Not that there was anything standard about the Dark Mark in the first place.

"I see. It operates on the principle of Contagion, and directly connects with your soul."

"My soul?"

"Well, your source of magic, if we're being precise. A two-way connection that only serves to…."

The rest of his words died as Harry registered what it was he was seeing. The Dark Mark wasn't just a mark of fealty, it was an anchor on Lucius's magical core, for lack of a better term, and his identity. Much like the way the old gods drew power from the faith of his worshippers, Lucius could theoretically draw power from the Dark Lord through the Mark, assuming he knew how.

The Mark wasn't just a symbol of his devotion in the Dark Lord, it was a contract that both parties had to agree to in order to activate, if the sheer number of times Ansuz, the rune of Communication was invoked was any clue. It was a small and seemingly pointless addition in the grand scheme of things for the only things the Mark could be used was to transmit one's location to the Dark Lord, it allowed them to get around certain things that normal curses or wards couldn't.

Such as natural resistances to invasive magic.

No wonder one could not be forced to take a Mark willingly, or that the Department of Mysteries had never been able to decipher the intricacies of the Dark Mark despite all this time.

It was the same reason why an ant couldn't perceive the person holding the magnifying glass between them and the sun.

"I can… get rid of the Dark Mark," he said softly. "But I'm afraid it's gonna cost you this arm."

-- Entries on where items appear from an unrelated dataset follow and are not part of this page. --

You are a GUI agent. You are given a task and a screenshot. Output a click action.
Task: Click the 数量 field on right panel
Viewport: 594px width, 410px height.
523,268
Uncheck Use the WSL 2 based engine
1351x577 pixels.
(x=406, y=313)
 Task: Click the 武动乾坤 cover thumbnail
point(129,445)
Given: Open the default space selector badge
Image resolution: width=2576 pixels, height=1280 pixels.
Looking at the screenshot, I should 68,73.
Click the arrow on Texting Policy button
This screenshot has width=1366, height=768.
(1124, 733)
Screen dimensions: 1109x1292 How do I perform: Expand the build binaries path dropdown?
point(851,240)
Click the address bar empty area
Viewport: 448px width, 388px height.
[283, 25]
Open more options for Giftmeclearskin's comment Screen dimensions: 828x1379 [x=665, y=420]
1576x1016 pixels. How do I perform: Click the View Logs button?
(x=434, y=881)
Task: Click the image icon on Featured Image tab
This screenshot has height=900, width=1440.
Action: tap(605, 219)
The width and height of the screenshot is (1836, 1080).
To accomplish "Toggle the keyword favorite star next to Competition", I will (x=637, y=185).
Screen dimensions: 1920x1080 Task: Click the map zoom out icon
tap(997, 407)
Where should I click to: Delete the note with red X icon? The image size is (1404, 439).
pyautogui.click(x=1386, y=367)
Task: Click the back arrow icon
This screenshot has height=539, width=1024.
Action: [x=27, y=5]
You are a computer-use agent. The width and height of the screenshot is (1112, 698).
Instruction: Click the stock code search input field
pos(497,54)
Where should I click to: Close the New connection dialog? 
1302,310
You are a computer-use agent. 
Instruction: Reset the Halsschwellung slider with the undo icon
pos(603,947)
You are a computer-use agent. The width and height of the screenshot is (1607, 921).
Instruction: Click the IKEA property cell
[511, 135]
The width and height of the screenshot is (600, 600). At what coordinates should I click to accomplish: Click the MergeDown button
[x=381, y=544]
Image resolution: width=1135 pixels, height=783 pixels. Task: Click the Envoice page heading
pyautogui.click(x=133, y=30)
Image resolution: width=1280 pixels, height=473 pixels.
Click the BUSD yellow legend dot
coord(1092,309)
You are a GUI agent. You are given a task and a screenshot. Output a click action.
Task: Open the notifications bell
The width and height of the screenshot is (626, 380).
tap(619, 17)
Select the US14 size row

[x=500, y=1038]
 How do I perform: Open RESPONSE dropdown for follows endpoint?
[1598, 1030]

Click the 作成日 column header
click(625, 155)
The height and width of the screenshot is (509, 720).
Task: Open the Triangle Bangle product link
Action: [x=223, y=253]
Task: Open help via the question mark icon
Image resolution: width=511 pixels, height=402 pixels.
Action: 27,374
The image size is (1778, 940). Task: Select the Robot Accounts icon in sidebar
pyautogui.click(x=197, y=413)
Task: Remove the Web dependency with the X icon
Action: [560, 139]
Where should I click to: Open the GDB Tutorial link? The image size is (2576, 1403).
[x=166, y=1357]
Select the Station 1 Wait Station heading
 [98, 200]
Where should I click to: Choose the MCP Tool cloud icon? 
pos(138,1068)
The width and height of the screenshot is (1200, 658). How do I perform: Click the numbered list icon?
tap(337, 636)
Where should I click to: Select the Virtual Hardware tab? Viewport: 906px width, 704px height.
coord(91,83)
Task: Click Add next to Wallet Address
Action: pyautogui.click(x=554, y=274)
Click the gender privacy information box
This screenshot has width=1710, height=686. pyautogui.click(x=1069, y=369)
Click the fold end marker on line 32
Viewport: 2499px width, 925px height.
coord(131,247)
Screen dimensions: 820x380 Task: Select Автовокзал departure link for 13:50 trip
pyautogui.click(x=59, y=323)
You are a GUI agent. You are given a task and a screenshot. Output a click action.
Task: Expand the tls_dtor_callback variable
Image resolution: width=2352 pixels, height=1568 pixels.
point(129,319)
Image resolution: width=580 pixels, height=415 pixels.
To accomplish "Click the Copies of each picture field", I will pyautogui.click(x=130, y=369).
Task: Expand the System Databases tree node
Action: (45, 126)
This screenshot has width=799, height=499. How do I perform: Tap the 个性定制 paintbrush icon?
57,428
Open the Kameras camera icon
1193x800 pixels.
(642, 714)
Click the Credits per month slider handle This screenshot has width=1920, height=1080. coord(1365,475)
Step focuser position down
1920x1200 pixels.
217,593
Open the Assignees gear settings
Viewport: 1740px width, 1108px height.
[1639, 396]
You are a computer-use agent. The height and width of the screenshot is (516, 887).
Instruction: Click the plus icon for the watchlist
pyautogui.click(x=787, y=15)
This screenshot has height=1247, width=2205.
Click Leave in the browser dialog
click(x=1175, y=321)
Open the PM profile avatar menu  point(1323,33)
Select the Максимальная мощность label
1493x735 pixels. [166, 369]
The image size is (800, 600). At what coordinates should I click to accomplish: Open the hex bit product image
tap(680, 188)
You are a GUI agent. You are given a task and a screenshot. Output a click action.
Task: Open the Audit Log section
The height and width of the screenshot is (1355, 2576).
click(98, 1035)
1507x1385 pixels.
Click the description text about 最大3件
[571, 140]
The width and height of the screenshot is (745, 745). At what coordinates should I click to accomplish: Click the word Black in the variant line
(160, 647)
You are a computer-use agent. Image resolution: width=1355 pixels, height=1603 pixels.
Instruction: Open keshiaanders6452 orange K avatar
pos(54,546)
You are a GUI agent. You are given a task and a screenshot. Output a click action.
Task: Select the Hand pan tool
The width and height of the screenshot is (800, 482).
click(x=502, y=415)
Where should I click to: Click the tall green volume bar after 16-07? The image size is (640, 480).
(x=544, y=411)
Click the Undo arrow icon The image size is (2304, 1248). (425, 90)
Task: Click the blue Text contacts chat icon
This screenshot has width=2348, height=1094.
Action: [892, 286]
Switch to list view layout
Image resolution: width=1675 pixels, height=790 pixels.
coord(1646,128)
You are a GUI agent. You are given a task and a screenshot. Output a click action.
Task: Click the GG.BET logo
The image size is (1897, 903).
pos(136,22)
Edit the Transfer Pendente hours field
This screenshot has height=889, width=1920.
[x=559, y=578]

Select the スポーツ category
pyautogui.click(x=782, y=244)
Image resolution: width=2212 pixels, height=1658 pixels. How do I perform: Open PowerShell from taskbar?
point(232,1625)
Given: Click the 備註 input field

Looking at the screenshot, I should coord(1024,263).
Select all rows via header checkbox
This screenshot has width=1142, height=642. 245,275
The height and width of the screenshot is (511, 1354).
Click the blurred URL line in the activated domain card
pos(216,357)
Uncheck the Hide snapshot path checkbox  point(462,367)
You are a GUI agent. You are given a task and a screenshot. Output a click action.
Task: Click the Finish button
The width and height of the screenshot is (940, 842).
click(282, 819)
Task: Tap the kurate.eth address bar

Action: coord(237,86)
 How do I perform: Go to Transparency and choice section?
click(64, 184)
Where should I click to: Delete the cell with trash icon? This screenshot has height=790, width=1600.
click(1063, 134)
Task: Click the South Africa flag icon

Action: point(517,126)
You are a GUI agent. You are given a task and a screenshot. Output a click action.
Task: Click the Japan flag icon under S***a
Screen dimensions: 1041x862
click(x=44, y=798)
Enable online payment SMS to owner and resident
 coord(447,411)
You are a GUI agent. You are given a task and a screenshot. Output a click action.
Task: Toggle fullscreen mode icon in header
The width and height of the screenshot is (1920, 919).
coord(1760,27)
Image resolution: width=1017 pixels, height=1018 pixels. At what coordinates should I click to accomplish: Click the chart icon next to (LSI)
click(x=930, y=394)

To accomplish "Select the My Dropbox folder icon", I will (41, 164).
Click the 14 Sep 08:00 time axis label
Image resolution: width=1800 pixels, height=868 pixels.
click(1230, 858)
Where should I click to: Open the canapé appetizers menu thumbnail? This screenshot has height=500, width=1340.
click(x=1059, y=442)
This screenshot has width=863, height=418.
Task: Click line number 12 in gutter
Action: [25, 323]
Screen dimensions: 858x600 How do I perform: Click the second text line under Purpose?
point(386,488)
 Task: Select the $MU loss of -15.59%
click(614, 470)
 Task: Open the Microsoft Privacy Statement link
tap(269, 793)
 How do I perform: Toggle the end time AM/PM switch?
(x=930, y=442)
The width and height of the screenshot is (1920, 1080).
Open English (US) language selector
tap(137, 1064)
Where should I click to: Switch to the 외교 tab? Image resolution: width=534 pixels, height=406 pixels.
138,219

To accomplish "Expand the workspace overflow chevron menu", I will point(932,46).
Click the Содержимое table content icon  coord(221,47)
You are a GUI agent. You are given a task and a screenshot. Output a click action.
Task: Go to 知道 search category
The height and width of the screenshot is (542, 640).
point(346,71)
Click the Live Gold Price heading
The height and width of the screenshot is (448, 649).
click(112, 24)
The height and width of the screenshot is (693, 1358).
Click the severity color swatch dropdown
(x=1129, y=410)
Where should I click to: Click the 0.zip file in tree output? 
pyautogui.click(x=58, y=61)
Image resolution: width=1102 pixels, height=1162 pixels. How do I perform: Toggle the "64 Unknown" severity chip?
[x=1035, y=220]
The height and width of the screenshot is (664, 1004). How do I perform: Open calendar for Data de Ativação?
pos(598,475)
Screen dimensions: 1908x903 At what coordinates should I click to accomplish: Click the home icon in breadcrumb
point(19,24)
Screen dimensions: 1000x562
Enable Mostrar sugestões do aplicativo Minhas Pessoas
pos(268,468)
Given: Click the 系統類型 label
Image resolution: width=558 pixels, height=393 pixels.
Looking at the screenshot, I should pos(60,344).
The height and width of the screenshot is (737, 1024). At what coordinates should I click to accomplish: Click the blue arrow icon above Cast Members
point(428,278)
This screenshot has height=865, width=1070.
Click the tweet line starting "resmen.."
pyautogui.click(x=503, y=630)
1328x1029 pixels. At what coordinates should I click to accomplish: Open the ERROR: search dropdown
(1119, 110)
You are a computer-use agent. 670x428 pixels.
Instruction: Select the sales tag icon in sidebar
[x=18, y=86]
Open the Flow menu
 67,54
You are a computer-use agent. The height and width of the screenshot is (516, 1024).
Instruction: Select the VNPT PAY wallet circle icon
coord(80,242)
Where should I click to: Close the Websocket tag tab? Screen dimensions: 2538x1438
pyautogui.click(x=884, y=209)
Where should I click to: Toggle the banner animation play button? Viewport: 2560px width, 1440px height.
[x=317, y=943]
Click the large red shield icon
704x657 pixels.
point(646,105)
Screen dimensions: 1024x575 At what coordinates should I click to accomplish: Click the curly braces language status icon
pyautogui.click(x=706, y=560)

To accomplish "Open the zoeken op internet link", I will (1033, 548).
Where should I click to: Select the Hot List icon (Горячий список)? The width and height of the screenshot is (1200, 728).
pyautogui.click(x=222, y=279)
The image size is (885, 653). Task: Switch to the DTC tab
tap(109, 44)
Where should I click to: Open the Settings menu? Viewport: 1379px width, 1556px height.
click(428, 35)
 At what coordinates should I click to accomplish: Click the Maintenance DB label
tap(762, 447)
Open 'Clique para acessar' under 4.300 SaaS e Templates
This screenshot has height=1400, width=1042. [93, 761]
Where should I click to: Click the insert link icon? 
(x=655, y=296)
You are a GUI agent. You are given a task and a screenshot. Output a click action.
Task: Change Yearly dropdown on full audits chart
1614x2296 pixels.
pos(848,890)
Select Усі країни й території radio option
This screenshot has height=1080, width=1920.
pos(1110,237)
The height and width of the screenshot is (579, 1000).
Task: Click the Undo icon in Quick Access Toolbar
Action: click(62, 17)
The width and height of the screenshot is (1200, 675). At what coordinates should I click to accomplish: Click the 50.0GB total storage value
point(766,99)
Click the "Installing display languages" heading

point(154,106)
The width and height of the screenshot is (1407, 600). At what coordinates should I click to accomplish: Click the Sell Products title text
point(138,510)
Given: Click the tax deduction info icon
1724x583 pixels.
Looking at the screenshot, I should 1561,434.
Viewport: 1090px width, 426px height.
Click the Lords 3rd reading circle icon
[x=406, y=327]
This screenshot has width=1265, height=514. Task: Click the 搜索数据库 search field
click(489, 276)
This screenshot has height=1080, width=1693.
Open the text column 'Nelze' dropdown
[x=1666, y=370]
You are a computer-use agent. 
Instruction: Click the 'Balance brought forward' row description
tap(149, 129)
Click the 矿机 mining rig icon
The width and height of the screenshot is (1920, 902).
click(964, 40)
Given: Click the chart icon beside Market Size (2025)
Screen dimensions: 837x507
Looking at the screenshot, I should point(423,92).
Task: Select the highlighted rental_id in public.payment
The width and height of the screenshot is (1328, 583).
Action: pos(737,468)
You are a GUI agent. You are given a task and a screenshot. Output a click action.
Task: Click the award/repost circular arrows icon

Lucius looked horrified. "My arm β€”"

" If it helps," said Harry. "Your arm is already damaged beyond repair. Advanced healing might help restore some of it, but it will never be the same. And the threads connecting the Dark Mark are maximum in this arm, so any attempt to destroy the Mark will kill your arm either way."

He took a step back. "So, choose. And make it fast. Or else you might not even have a body."

"Get β€” get rid of it!" begged the man.

"Finally," said Harry with a grin. "I love it when people can settle matters peacefully." With a sudden and sharp movement, he slashed his wand, and a tendril of darkness severed through the arm, right below the shoulder, leaving behind a cauterised, blackened stump. The Death Eater screamed in agony as his mangled arm fell off, only for Harry to summon a pair of bandages and wrap the bloodied thing off, before putting it into his mokeskin pouch.

"What β€” what will β€” do?" Lucius gasped.

"Why, study it, of course," said Harry, a little affronted. "Your hand was just exposed to a tremendous amount of raw magic from the Abstract. I'm reliably certain it will stay alive for at least two to three days. Enough time for me to look deeper into the secrets that the Mark is hiding."

He quickly conjured the runic schema for Vulnera Sanentur, one of the strongest healing charms in existence. In fact, Severus Snape believed that it could even counter the effects of his absolutely lethal Sectumsempra, if applied thrice-fold. The only issue was that this particular healing charm extracted all the magic it needed to function from the victim, which made it less ideal to use unless the patient was stable, or had plenty of magic to spare.

And right there, connected to the runic Circle, Lucius had that particular benefit.

At least until the magical influx poisoned him completely.

"Well then Lucius, I am all ears. Go on, tell me every last detail. What is Voldemort planning? Why set up all this? What does he really want, and what has it got to do with me?"

Lucius let out a soft moan of agony, before his shoulders drooped.

"This… All of this was a trap and a distraction, Potter. For you and Dumbledore so that the Dark Lord could visit the Department ofβ€” Mysteries himself, without being spotted or hindered. He wants to get β€” get the Prophecy made in 1980. The one that marked you as the one to vanquish him, and the reason why you're the Boy-Who-Lived."